**Supplied passage**
• • •
The Poetry of Magical Realism


Because things just happen.
The blue-beaked parrot lands
on the hummingbird feeder
that dangles from your ear
and begins singing
like Pharrell Williams—
a voice that drops veils of gauze
around sunrise. Suddenly the mountaintop
where you stand unrolls its green velvet
and you walk down into a land
you once knew but that changed overnight.
You believe it more because you are
here in the piazza of nobility,
dragging your rusty sword
into furrows behind you.
Red and yellow blossoms pop open
and transform into fruits
grabbed up by the hungry children.

There is no real logic in the human world, only a shared pretense of it. Poetry recognizes the way our senses carry us and carries us, like magical realism in fiction, into a world where a rising fountain alters time and the passing wind speaks of possibilities hatched from pebbles underfoot. It’s this world in a more effulgent mood,  our own neighborhood put on a floodlit stage where anyone may suddenly enter: Othello, Joan of Arc, Zeus, a cat that flies.
• • •
**Extracted entries**

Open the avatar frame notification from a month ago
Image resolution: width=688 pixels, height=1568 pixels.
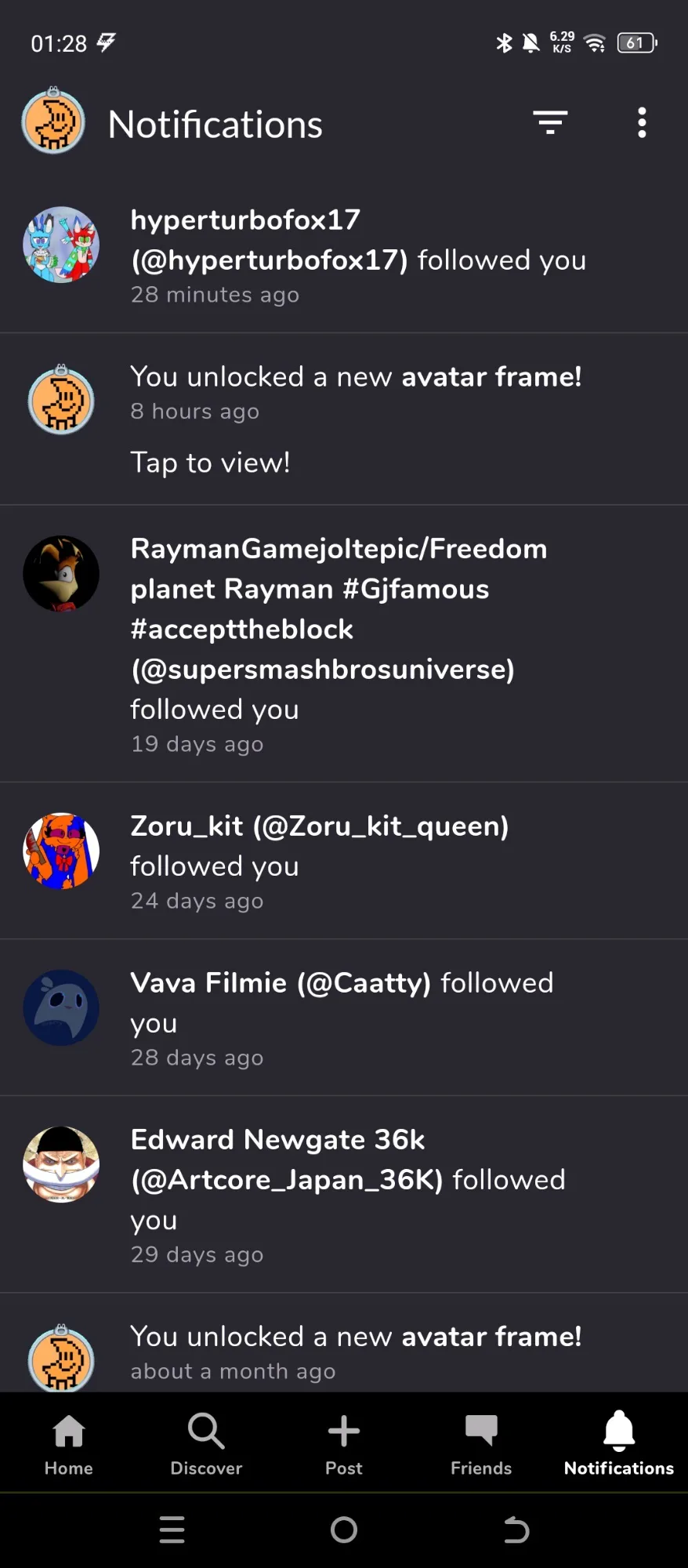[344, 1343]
• • •
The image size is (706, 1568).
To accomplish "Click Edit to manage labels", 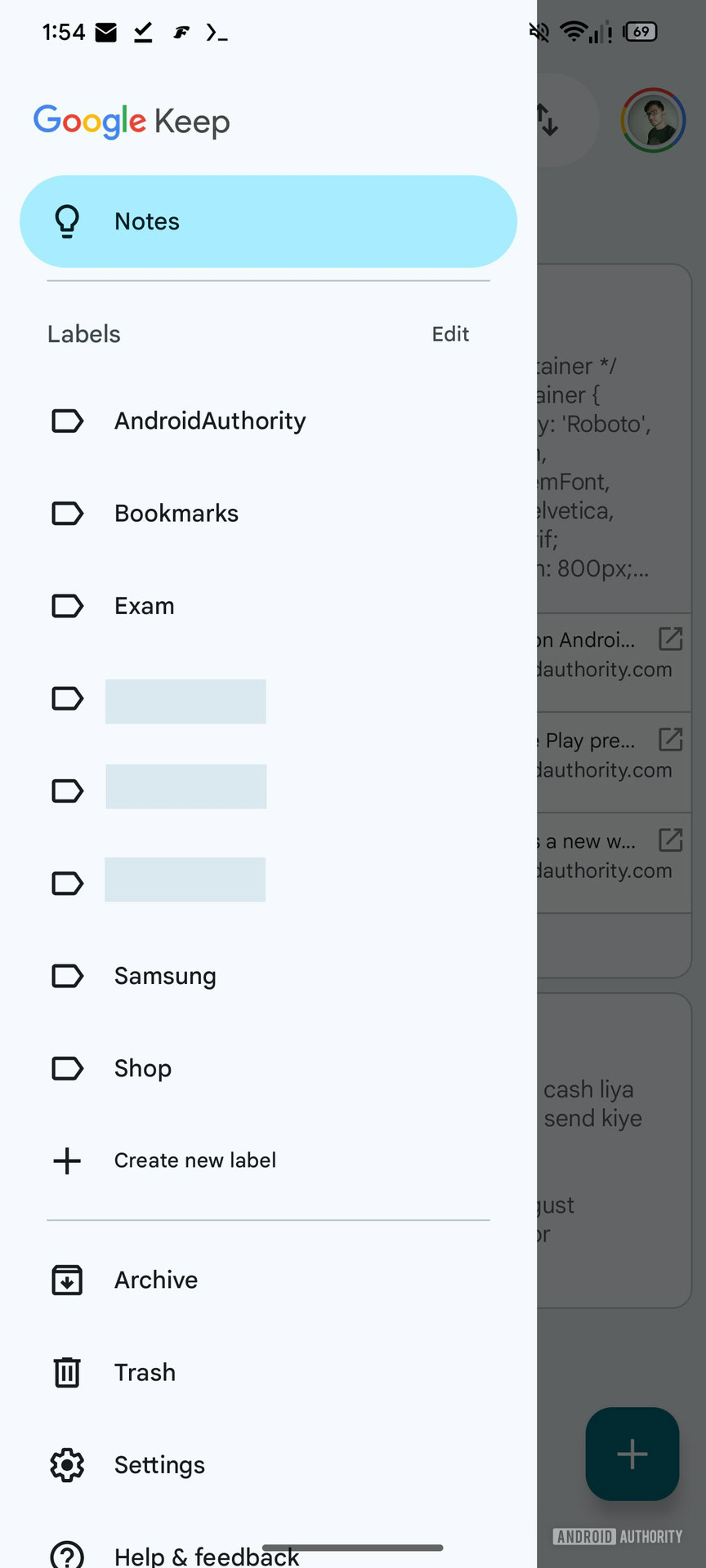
• • •
**Task goal**
Extend the piece on the poetry of magical realism from its last sentence, keeping its voice and its way of mixing the ordinary with the marvelous.

**Response to this exercise**
Poetry and magical realism are like life, only more so. Life here rolls along on hyper-logic rising from an ineffable yearning. Its replete with deep-hued passion that slops over linear outlines. We’ve always believed in this twilight, where the stars grow immense and begin to tell us their ancient secrets. 

I’ve always been in love with magical realism, and books containing magic. The world has always breathed to me that way. In my literary life, I first turned to poetry, where things become other things so easily. They are familiar, yet more vividly alive, and with a new strangeness. One of my early favorite poets, Dylan Thomas, luxuriated in this world, notably in his luminously magical play, Under Milkwood.
Young girls lie bedded soft
or glide in their dreams, with rings and trousseaux,
bridesmaided by glowworms down the aisles of the
organplaying wood. The boys are dreaming wicked or of the
bucking ranches of the night and the jollyrodgered sea. And
the anthracite statues of the horses sleep in the fields,
and the cows in the byres, and the dogs in the wetnosed
yards; and the cats nap in the slant corners or lope sly,
streaking and needling, on the one cloud of the roofs.